Top 3 understated aspects of ICD-10

Carl Natale
by Carl Natale

To many healthcare IT professionals the phrase ICD-10 is downright frightening. Mammoth in expanse and expense, the conversion, along with the requisite HIPAA 5010, is the stuff of Jungian nightmares, early retirement, or profound career changes.

The closer that the corresponding HIPAA 5010 and ICD-10 compliance dates get – January 1, 2012 and October 1, 2013 respectively – the clearer the picture will become as well. But with 18 months left for HIPAA 5010 and about two-and-a-half years for ICD-10, many healthcare organizations are hazy about the mandates. 

Given the complexity of both, and the fact that they are essentially best taken together, that's not at all surprising. Neither is the fact that with the deadlines ostensibly distant, there are many pieces of HIPAA 5010 and ICD-10 that, as of today, have been rather understated.

Bearing that in mind, ICD10Watch compiled such a list.

1 Better patient care
The overarching and ultimate promise of ICD-10, yet one aspect that even this ICD-10-obsessed writer hears little about, is how it will improve patient care on scales both individual and international. 

“If ICD-10 is utilized appropriately as it is in the rest of the world, the output is much more reliable information on outcomes,” says Jim Dugan, partner, PricewaterhouseCoopers. “Everyone would agree that having more detailed information could only help the research population in regards to looking at clinical trials. Certainly, looking at overall utilization of services that come out through the system is another added benefit of ICD-10.”
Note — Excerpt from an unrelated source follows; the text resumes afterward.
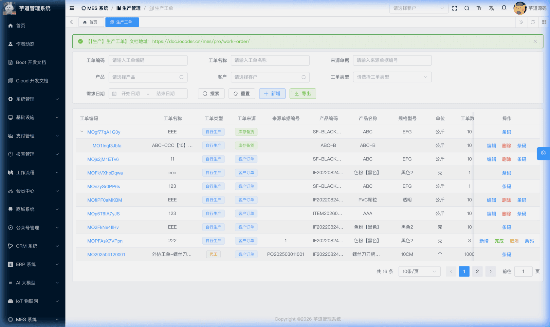The image size is (550, 327).
Task: Open the 工单类型 dropdown
Action: pos(392,77)
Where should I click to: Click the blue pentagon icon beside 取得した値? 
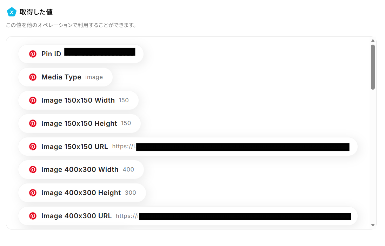[x=12, y=12]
More granular codes, it follows, can be better analyzed to study health trends and yield more positive outcomes.

“The new code set will link the U.S. to all other industrialized countries identifying and managing health threats and outbreaks,” explains Tori Sullivan, a manager in Capgemini's healthcare division who also chairs HIMSS ICD-10 Task Force. “Most importantly, ICD-10 enables us to more quickly identify and resolve coding errors, thus improving the submitted data. The quality of our healthcare has the opportunity to improve as a result of ICD-10 data, improving both individual and national healthcare quality.”

2 The benefits of HIPAA 5010
Commonly viewed as a pesky EDI pre-cursor to ICD-10, the forthcoming HIPAA 5010 actually brings some 500 enhancements over 4010 and an overflowing handful of benefits, though these are currently poorly understood.

Even the folks at CMS (The Centers for Medicare and Medicaid Services) basically buried its list of HIPAA 5010's advantages during the last National Provider Conference Call on the subject. Highlighting 7 benefits of HIPAA 5010 required CMS to be broad, as in “supports e-health initiatives now and in the future” and to be very specific, “provides infrastructure on ICD-10 and Present on Admission Indicator.” Others include: less ambiguity in the implementation guides, improved utility of the NCPDP standards, compliance with Part D requirements, and supports standardization of companion guides across the industry.

HIPAA 5010 will “offer consistency of processing for payers and clearinghouses,” that 4010 does not, Christine Stahlecker, CMS director of medical billing procedures, said during the provider conference call.

3 The possibility of “Minimum Compliance”

PricewaterhouseCoopers' Dugan says “the thing that I’ve not heard too many people talk about is the various ways of looking at ICD-10 from a minimum compliance perspective.”

Think of this as an approach in which healthcare organizations meet the mandate first, as required by law, then reap rewards later as doing so becomes strategic to heir business. How much later? That all depends. As does the nationwide effectiveness of ICD-10. “The question is: Will the provider community embrace that day one, or is that something that’s really not October 2013 but could be October 2016? And there’s a further migration strategy there,” Dugan adds.

Any possibility of minimum compliance is fast becoming a probability. Indeed, Deloitte in May said that, among its clients, the payers who were amid a move from ICD-10 assessment and into remediation found the task so much more challenging and expensive that they are adjusting their expectation from innovative to merely pragmatic, meaning they plan to adhere to minimum compliance, at least initially.

The downside to the legal bare minimum? “The longer it persists where we are taking a minimal approach, then you’re limiting the information you have available to you and it’s going to take that much longer to get some of the benefits where you can set best practices or compare doctors more easily,” says Cathy Veum, senior manager with Noblis health innovation unit. “Those things will come down the pike, but the more quickly you have the robust data the sooner that’s going to happen. If we drag this on and take the minimal approach it’s going to be many more years.”

Those are just three of the understated aspects of ICD-10. What others have you found?